My attempt (which produces results) is below:
def walk_forward_validation(dataframe, config=None):
# This currently implements a direct forecasting strategy
n_train = 52 # Give a minimum of 2 forecasting periods to capture any seasonality
n_test = 26 # Test set should be the size of one forecasting horizon
n_records = len(dataframe)
tuple_list = []
for index, i in enumerate(range(n_train, n_records)):
# create the train-test split
train, test = dataframe[0:i], dataframe[i:i + n_test]
# Test set is less than forecasting horizon so stop here.
if len(test) < n_test:
break
yhat = arima_forecast_direct(train, n_test, config)

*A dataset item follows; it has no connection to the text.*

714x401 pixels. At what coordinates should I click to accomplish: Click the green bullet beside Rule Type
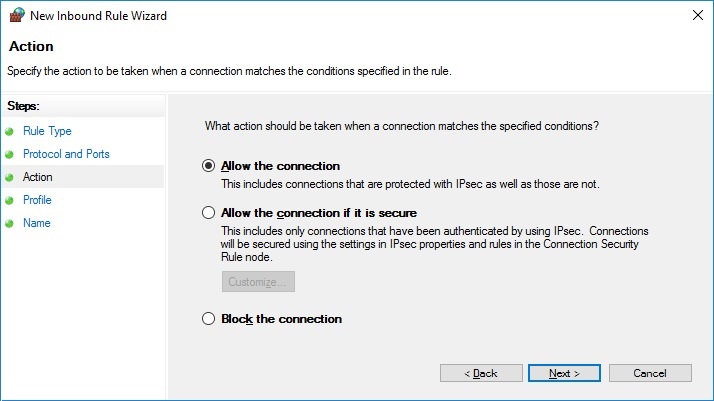pyautogui.click(x=10, y=131)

results = smape3(test, yhat)
tuple_list.append(results)
return tuple_list
def arima_forecast_direct(history, horizon=1, config=None):
model = ARIMA(history, order=config)
model_fit = model.fit(trend='nc', disp=0)
return model_fit.forecast(steps=horizon)[0]
What confuses me specifically is if the model should just be fit once for all predictions or multiple times to make a single prediction in the multi-step forecast? Taken from Souhaib Ben Taieb's doctoral thesis (page 35 paragraph 3) it is presented that direct model will estimate H models, where H is the length of the forecast horizon, so in my example with a forecast horizon of 26, 26 models should be estimated instead of just one. As shown above my current implementation only fits one model.
What I do not understand is how, if I call ARIMA.fit() method multiple times on the same training data I will get a model that I will get aa fit that is any different outside of the expected normal stochastic variation?
My final question is with regard to optimisation. Using a method such as walk forward validation gives me statistically very significant results, but for many time series it is very computationally expensive. Both of the above implementations are already called using the joblib parallel loop execution functionality which significantly reduced the runtime on my laptop. However I would like to know if there is anything that can be done with regard to the above implementations to make them even more efficient. When running these methods for ~2000 separate time series (~ 500,000 data points total across all series) there is a runtime of 10 hours. I have profiled the code and most of the execution time is spent in the statsmodels library, which is fine but there a discrepancy between the runtime of the walk_forward_validation() method and ARIMA.fit(). This is expected as obviously the walk_forward_validation() method does stuff other than just call the fit method, but if anything in it can be changed to speed up execution time then please let me know.
The idea of this code is to find an optimal arima order per time series as it isn't feasible to investigate 2000 time series individually and as such the walk_forward_validation() method is called 27 times per time series. So roughly 27,000 times overall. Therefore any performance saving that can be found within this method will have an impact no matter how small it is.
Normally, ARIMA can only perform recursive forecasting, not direct forecasting. There might some research done on variations of ARIMA for direct forecasting, but they wouldn't be implemented in Statsmodels. In statsmodels, (or in R auto.arima()), when you set a value for h > 1, it simply performs a recursive forecast to get there.
As far as I know, none of the standard forecasting libraries have direct forecasting implemented yet, you're going to have to code it yourself.
Taken from Souhaib Ben Taieb's doctoral thesis (page 35 paragraph 3) it is presented that direct model will estimate H models, where H is the length of the forecast horizon, so in my example with a forecast horizon of 26, 26 models should be estimated instead of just one.
I haven't read Ben Taieb's thesis, but from his paper "Machine Learning Strategies for Time Series Forecasting", for direct forecasting, there is only one model for one value of H. So for H=26, there will be only one model. There will be H models if you need to forecast for every value between 1 and H, but for one H, there is only one model.